---------- The data ----------
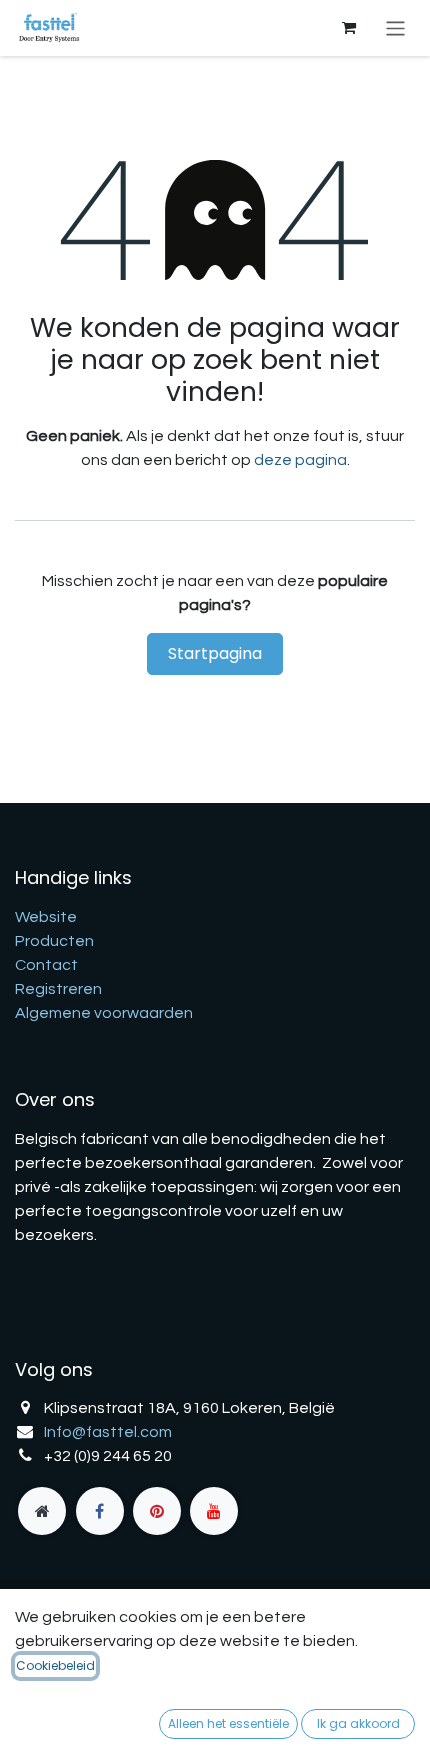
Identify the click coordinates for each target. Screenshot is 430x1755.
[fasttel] (42, 1511)
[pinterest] (157, 1511)
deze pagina (300, 460)
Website (46, 917)
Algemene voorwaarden (104, 1013)
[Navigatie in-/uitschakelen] (395, 27)
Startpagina (215, 653)
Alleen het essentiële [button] (228, 1723)
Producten (54, 941)
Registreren (58, 989)
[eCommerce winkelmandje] (349, 28)
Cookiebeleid (55, 1665)
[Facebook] (100, 1511)
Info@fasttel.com (108, 1432)
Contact (46, 965)
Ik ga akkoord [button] (358, 1723)
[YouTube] (214, 1511)
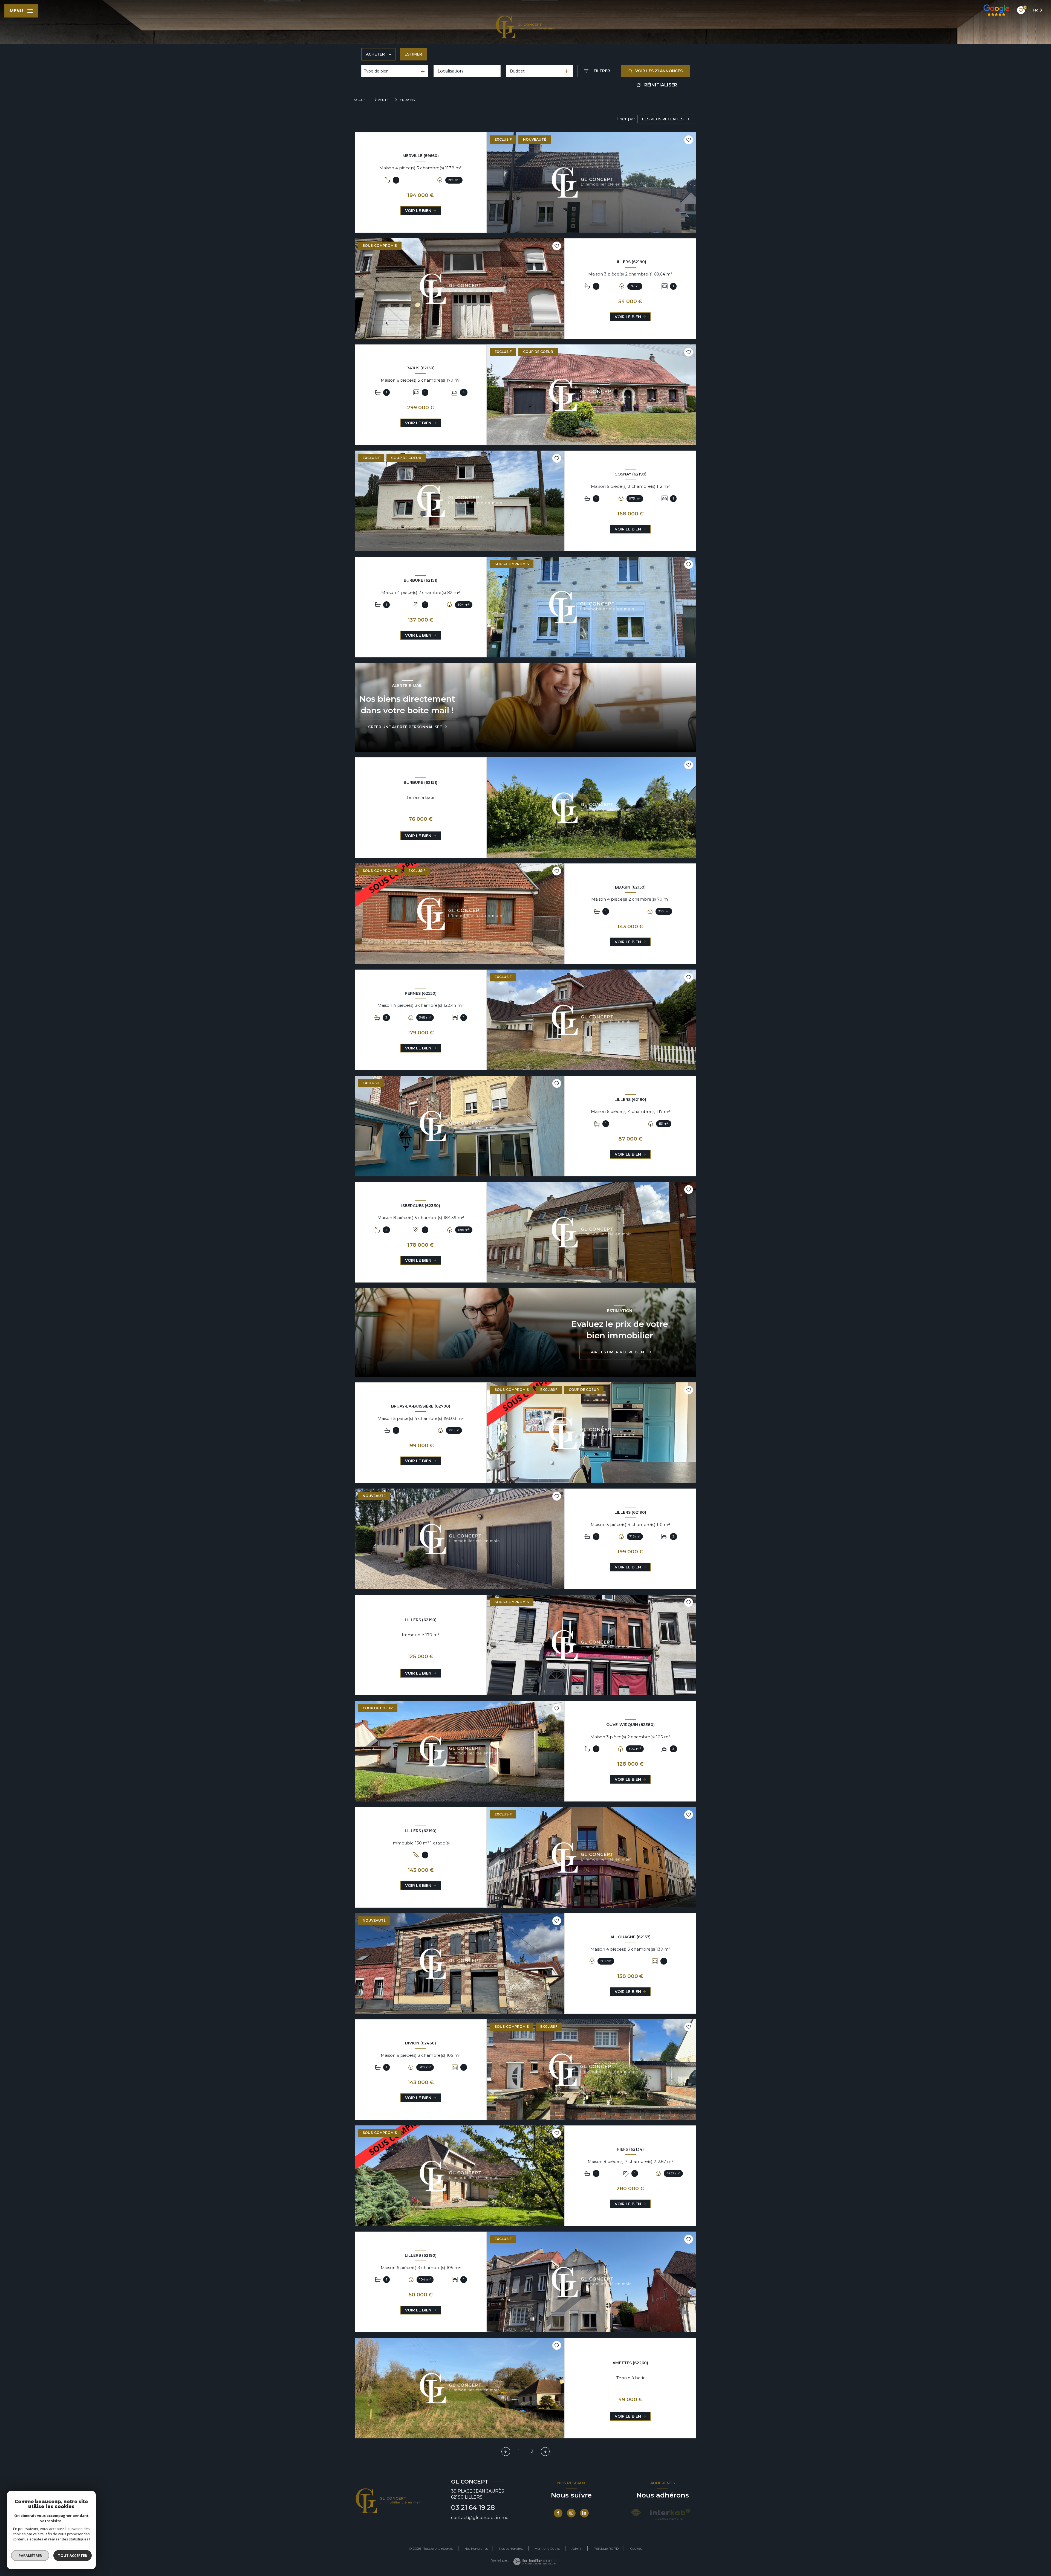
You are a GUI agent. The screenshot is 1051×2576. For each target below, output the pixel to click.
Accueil (361, 100)
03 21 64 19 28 (473, 2507)
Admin (576, 2548)
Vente (383, 99)
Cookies (636, 2549)
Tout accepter (72, 2555)
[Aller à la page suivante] (545, 2451)
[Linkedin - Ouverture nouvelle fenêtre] (584, 2513)
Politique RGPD (606, 2548)
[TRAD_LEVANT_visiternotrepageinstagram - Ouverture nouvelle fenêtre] (571, 2513)
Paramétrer (30, 2555)
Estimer (413, 54)
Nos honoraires (476, 2548)
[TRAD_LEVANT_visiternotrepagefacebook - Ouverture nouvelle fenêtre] (558, 2513)
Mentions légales (547, 2548)
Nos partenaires (511, 2548)
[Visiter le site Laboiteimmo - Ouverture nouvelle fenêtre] (534, 2561)
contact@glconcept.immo (480, 2517)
----------
# Task details
Drop the pictures; repeat the listing above exactly.

# Your solution
Identify the click coordinates for each target. Screenshot is 430x1755.
[fasttel] (42, 1511)
[pinterest] (157, 1511)
deze pagina (300, 460)
Website (46, 917)
Algemene voorwaarden (104, 1013)
[Navigatie in-/uitschakelen] (395, 27)
Startpagina (215, 653)
Alleen het essentiële [button] (228, 1723)
Producten (54, 941)
Registreren (58, 989)
[eCommerce winkelmandje] (349, 28)
Cookiebeleid (55, 1665)
[Facebook] (100, 1511)
Info@fasttel.com (108, 1432)
Contact (46, 965)
Ik ga akkoord [button] (358, 1723)
[YouTube] (214, 1511)
You are a GUI agent. The screenshot is 1051×2576. For each target below, output the pixel to click.
Accueil (361, 100)
03 21 64 19 28 (473, 2507)
Admin (576, 2548)
Vente (383, 99)
Cookies (636, 2549)
Tout accepter (72, 2555)
[Aller à la page suivante] (545, 2451)
[Linkedin - Ouverture nouvelle fenêtre] (584, 2513)
Politique RGPD (606, 2548)
[TRAD_LEVANT_visiternotrepageinstagram - Ouverture nouvelle fenêtre] (571, 2513)
Paramétrer (30, 2555)
Estimer (413, 54)
Nos honoraires (476, 2548)
[TRAD_LEVANT_visiternotrepagefacebook - Ouverture nouvelle fenêtre] (558, 2513)
Mentions légales (547, 2548)
Nos partenaires (511, 2548)
[Visiter le site Laboiteimmo - Ouverture nouvelle fenêtre] (534, 2561)
contact@glconcept.immo (480, 2517)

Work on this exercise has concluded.